“I love the physical intangibles he brought to the game.” – Pierre McGuire, explaining why Ed Jovanovski is A MONSTER!
That quote is lifted from this rather amazing Covered in Oil post from April 2008, which does a great breakdown of Pierre McGuire’s 2008 Monsters of the Year list. It’s a good read, and taken in conjunction with this rumour it just makes me smile.
Anyways, Covered in Oil responded with the dictionary definition of intangible: “not tangible; incapable of being perceived by the sense of touch, as incorporeal or immaterial things; impalpable.”
As a guy who likes statistics, I get knocked a lot as not caring about intangibles. That’s not true. Obviously, things like leadership, guts, heart and the like can be important things in team-building. The psychological side of the game exists and undoubtedly influences outcome, but it can’t be measured by us. A coach may have a good grasp of these qualities in his players, but of course that’s biased by his own experience and perception. We can guess at the character of players, but it’s only a guess.
Physicality is not an intangible.
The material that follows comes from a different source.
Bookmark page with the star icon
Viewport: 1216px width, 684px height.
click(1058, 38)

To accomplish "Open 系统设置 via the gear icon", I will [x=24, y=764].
Aside from the fact that certain aspects can be measured (size, strength, total hits) physicality is obvious to anyone who watches the game.
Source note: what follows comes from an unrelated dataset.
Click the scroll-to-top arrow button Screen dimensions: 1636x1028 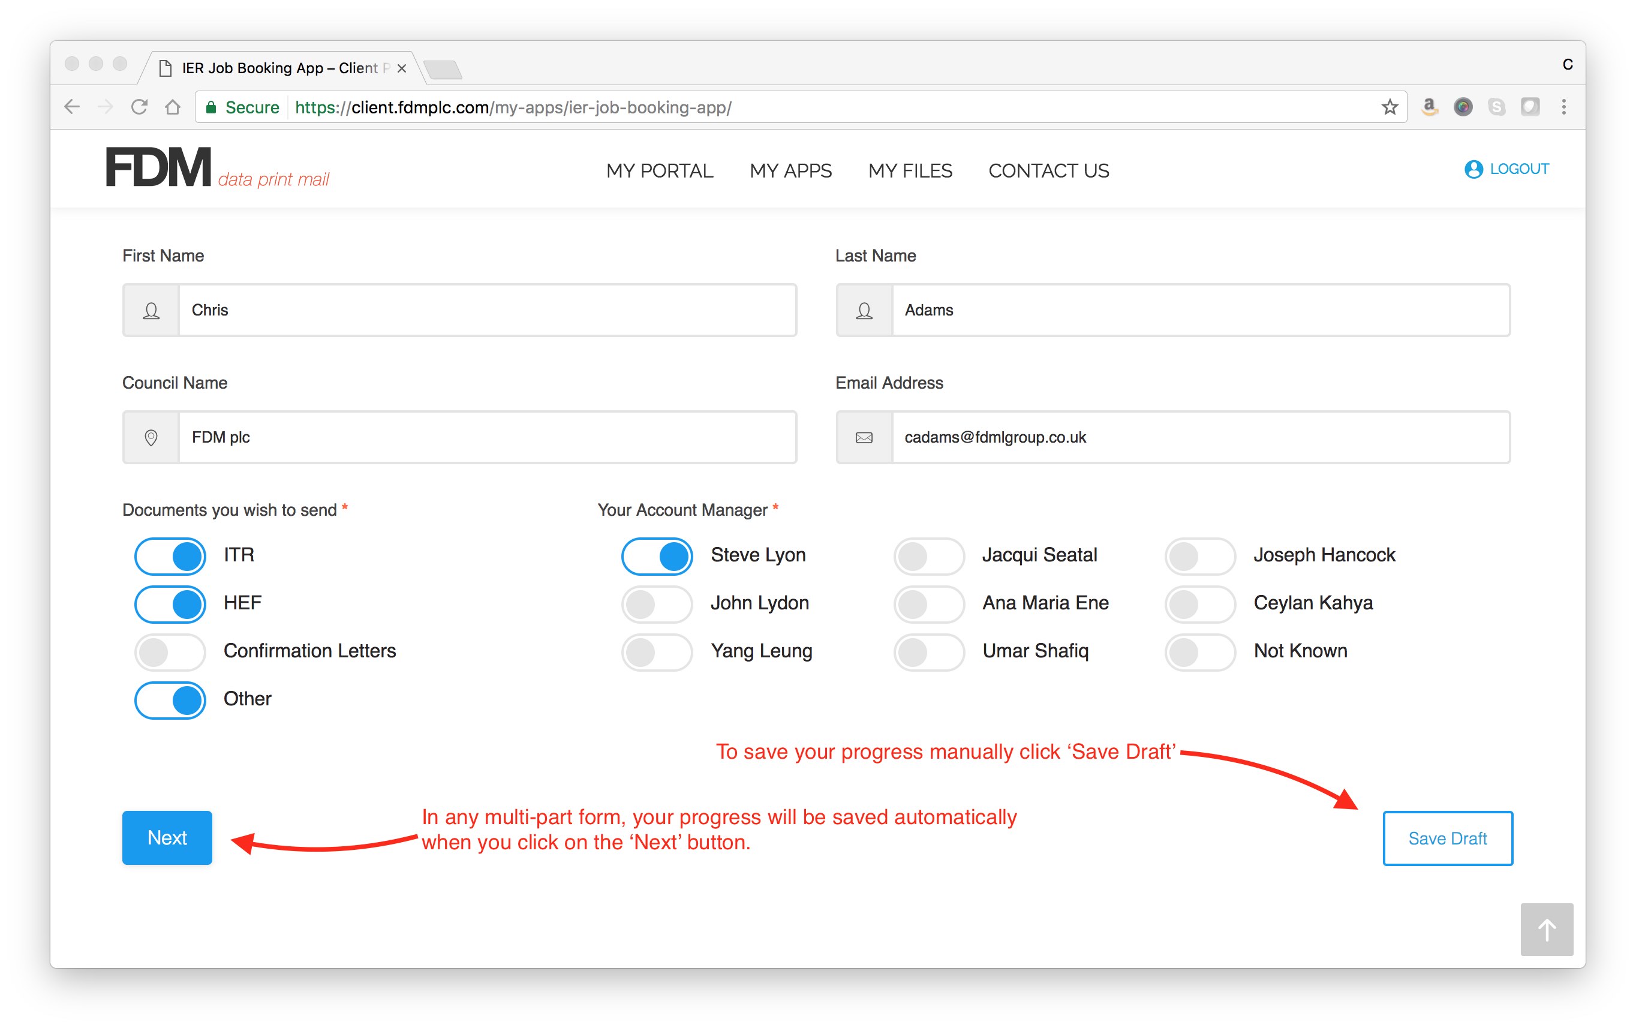1546,929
Even defensive ability, which isn’t easy to measure, doesn’t qualify as an intangible. A competent observer can grade any player’s positioning after a sufficient period of time; and count battles won and lost. On the statistical end of things, NHL teams have been counting scoring chances for years (and over at mc79hockey.com, Dennis has been tracking scoring chances all year), and other statistics like QualComp, ZoneShift and Corsi are helping us craft a better picture all the time. But I digress.
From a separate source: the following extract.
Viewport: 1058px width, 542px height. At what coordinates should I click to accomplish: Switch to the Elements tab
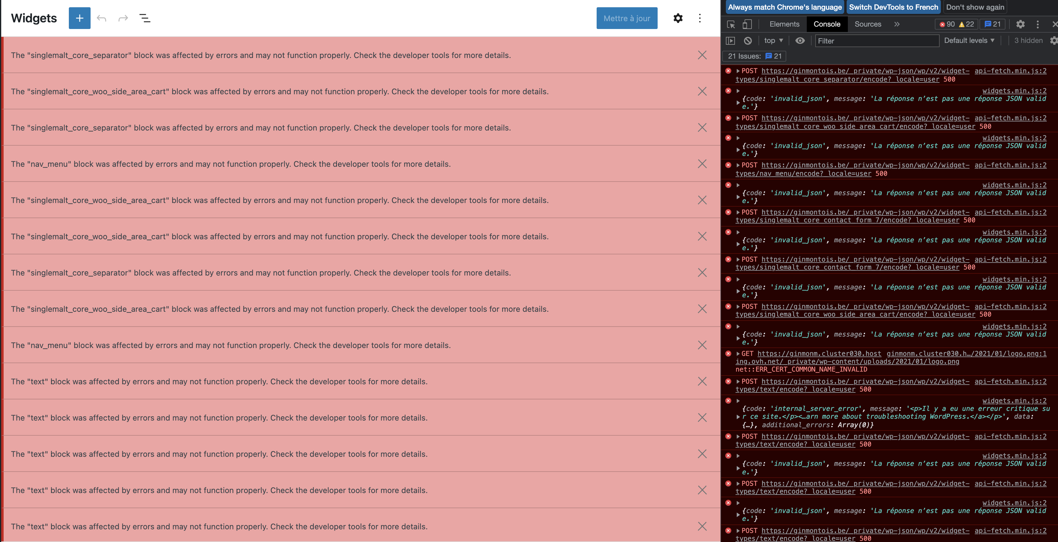784,24
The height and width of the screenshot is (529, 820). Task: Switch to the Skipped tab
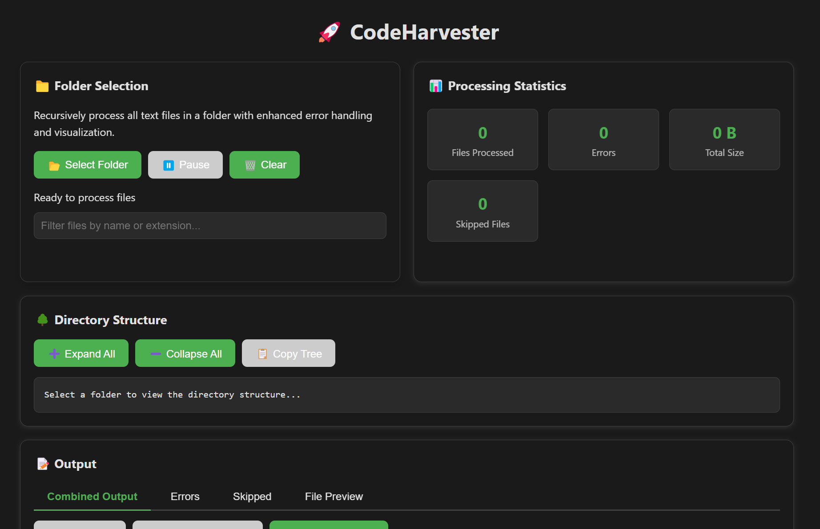click(x=252, y=497)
The point of this article is that intangibles really don’t belong in the conversation. We don’t know them; if we knew them, they wouldn’t be intangible. When someone says, ‘yeah, but he has/doesn’t have intangibles’, they’re arguing from a position of ignorance – effectively saying: ‘well, I think there’s some other, unmeasurable quality that makes X a good or bad hockey player’, and that’s simply wrong. X is a good or bad hockey player based on what he does on the ice. Saying something to the effect of “X doesn’t win puck battles” or “X doesn’t go into traffic areas” may be accurate or not, but a competent observer can watch the game and confirm or deny the statement – and that makes all the difference.